Any rod builder in your area would do that repair for little or nothing.


----------



## surfchunker (Apr 10, 2006)

closest one is 100 miles away hence the taking it to the OBX with me for repair


----------



## surfchunker (Apr 10, 2006)

what rpm is best for drying ?


----------



## dawgfsh (Mar 1, 2005)

with flexcoat you can turn it 1/4 turn every 15 mins for an hour or two.


----------



## River (Sep 30, 2006)

surfchunker, I'll fix it when you come down to pick up your Ballistic, I'm cheap - River


----------



## gilly21 (Feb 15, 2006)

Thats a 12 pack repair. Bring a few cold ones and that should cover it for most guys that aren't making a living doing it. Dont need to find a surf rod builder either. Any builder can fix that for you. Goodle rodbuilder forums and you should be able to find someone close enough to make it worth while.


----------



## surfchunker (Apr 10, 2006)

I'll be down in a little over a week but did want to cast it a few times in the field before I get there ... cheap rod but it is a decent blank and throws ok ... so I seen on ebay rod turners that were 5,10, 15 and on up to 30 rpm's the 5 rpm ones are dirt cheap


----------



## rocket (Dec 1, 2008)

dawgfsh said:


> with flexcoat you can turn it 1/4 turn every 15 mins for an hour or two.


Second this.

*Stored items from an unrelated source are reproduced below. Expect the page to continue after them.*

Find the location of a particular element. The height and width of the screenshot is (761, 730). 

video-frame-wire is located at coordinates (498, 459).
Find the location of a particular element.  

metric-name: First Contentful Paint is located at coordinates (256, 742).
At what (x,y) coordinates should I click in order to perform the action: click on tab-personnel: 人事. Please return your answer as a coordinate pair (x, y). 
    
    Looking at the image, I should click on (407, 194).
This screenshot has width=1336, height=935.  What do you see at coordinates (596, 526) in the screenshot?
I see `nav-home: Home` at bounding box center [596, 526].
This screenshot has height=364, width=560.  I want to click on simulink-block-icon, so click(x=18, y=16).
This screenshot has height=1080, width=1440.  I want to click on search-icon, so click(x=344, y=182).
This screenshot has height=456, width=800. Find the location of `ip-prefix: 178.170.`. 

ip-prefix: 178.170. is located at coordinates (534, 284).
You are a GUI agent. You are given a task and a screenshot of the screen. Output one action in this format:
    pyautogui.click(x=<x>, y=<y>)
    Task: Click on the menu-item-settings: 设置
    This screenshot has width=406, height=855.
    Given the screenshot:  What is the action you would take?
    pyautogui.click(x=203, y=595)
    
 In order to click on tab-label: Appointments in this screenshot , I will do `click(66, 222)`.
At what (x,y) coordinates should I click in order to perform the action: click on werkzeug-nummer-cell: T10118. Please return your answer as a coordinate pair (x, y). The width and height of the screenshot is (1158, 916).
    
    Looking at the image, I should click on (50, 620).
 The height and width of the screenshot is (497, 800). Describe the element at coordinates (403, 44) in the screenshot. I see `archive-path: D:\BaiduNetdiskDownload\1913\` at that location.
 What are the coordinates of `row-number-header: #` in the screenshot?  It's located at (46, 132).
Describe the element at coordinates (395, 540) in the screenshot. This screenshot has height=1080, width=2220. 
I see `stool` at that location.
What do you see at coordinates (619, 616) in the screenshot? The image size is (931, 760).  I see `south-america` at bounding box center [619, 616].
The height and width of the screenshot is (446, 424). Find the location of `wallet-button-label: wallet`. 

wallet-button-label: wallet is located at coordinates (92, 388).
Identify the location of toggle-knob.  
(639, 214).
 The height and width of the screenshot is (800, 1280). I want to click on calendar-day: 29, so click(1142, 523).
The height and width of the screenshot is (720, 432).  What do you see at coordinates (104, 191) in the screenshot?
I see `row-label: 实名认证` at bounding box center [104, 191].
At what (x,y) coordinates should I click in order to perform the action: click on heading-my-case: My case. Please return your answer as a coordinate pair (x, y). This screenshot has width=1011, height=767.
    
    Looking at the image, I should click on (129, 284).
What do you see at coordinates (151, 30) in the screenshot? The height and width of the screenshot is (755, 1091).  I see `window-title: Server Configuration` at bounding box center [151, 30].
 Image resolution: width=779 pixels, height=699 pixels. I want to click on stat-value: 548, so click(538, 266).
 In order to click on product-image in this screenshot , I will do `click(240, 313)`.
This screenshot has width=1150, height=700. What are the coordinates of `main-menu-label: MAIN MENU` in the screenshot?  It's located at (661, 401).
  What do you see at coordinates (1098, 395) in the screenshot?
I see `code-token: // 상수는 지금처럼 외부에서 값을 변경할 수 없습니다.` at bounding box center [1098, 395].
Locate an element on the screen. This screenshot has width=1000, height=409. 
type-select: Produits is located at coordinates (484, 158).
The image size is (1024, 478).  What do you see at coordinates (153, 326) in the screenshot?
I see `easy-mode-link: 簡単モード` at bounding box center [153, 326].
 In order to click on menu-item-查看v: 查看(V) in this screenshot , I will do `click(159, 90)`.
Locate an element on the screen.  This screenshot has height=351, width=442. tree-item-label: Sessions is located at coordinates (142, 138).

You can even do a half turn each time.


----------



## surfchunker (Apr 10, 2006)

gonna give it a shot ...


----------



## surfchunker (Apr 10, 2006)

ok, it's on and ok turning it 1/2 turn then 1/4 turn then back to 1/2 and 1/4 again repeating as needed 

should I give it a second coat ... seems kinda thin


----------



## surfchunker (Apr 10, 2006)

second coat of flexcoat two hours later


----------



## surfchunker (Apr 10, 2006)

to turn it as I applied the epoxy I taped a piece of string to the forgrip and wound it on there about 30 turns then as I applied the epoxy Mrs Sc slowly unwound the string ... piece of cake


----------



## rocket (Dec 1, 2008)

surfchunker said:


> to turn it as I applied the epoxy I taped a piece of string to the forgrip and wound it on there about 30 turns then as I applied the epoxy Mrs Sc slowly unwound the string ... piece of cake


Nice job. Now that you realize how easy it is, you can take the next step and build a rod from scratch


----------



## sunburntspike (Oct 4, 2010)

hey SC,sorry i didn't respond to your last p.m.,i was actually trying to find a fish.glad it worked out for ya and the job looks A+.tight lines


----------



## surfchunker (Apr 10, 2006)

I didn't need a heat gun but was careful when I mixed the epoxy to not get any bubbles in it ...

already started stripping an old musky rod ... look out


----------



## Charlie2 (May 2, 2007)

Be careful there! It's like eating peanuts: You can't stop with just one. Very addictive.

BTW; nice looking repair! JMHO. C2


----------



## sunburntspike (Oct 4, 2010)

surfchunker said:


> I didn't need a heat gun but was careful when I mixed the epoxy to not get any bubbles in it ...
> 
> already started stripping an old musky rod ... look out


cool,any questions feel free to p.m. me or hit me up on my site www.southriverrodsllc.com ,and like charlie said,very addictive hobby and there really is no cure,just don't start stealing stuff from the wife(you would be surprized what we builders use and modify)and have fun


----------



## surfchunker (Apr 10, 2006)

well the repair has seen a weeks worth of fishing and is holding up nicely ... thanks for the help .... and the Abu 6500 Big Game CS I tricked out and put on it is loosening up nicely ... for a cheap rod it throws very good ... guess I need to take the next step and build a rod myself


----------